[[ Listed entries, beginning ]]

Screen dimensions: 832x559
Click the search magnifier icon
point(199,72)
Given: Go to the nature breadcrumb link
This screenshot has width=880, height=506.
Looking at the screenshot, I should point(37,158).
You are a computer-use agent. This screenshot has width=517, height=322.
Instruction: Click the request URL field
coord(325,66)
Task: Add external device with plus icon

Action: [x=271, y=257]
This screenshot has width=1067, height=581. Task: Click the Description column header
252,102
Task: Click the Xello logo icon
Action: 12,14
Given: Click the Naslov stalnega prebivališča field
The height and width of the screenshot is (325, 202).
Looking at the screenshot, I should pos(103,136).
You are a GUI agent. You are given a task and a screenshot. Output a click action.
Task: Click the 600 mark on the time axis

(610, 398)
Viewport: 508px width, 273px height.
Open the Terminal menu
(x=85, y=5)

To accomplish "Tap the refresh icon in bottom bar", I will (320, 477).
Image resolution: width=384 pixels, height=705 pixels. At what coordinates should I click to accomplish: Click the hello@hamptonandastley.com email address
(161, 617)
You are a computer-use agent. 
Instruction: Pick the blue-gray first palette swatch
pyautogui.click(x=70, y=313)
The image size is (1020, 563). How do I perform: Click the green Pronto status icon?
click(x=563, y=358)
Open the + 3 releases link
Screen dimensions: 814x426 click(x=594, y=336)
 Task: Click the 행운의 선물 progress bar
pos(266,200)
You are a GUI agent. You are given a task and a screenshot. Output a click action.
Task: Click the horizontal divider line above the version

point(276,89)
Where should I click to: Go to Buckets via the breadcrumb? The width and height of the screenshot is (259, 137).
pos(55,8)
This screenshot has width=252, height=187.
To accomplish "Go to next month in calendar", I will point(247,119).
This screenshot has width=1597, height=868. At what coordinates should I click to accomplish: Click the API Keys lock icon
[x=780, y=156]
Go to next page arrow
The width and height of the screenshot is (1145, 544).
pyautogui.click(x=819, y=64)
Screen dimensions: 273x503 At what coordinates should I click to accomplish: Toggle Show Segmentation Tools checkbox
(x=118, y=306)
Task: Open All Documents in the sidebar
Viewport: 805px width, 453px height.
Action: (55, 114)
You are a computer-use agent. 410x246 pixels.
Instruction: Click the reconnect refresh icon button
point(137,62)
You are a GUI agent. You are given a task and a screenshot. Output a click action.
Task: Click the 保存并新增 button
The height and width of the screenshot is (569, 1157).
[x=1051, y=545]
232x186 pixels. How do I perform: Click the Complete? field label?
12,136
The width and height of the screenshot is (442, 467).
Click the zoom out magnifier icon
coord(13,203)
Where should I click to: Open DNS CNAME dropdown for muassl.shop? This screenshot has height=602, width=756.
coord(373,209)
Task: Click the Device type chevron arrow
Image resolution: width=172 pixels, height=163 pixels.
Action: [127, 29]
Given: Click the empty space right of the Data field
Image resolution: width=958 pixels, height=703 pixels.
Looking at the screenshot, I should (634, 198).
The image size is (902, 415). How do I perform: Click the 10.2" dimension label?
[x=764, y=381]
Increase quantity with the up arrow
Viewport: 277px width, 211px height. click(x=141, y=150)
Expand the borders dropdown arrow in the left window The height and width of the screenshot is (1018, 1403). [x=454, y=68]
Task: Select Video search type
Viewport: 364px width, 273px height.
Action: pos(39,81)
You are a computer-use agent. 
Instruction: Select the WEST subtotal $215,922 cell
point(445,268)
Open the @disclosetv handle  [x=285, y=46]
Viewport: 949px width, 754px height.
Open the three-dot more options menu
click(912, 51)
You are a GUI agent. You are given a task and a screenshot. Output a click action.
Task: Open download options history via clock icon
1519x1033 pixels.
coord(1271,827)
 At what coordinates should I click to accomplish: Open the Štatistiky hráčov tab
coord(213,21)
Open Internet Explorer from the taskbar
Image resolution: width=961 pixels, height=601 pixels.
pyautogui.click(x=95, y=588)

[[ Listed entries, end ]]

→ **About this task**
Take the lines from the one containing "Viewport: 949px width, 754px height." through the final line of the entries above, and set them down exactly, with nothing added.

→ **Task output**
Viewport: 949px width, 754px height.
Open the three-dot more options menu
click(912, 51)
You are a GUI agent. You are given a task and a screenshot. Output a click action.
Task: Open download options history via clock icon
1519x1033 pixels.
coord(1271,827)
 At what coordinates should I click to accomplish: Open the Štatistiky hráčov tab
coord(213,21)
Open Internet Explorer from the taskbar
Image resolution: width=961 pixels, height=601 pixels.
pyautogui.click(x=95, y=588)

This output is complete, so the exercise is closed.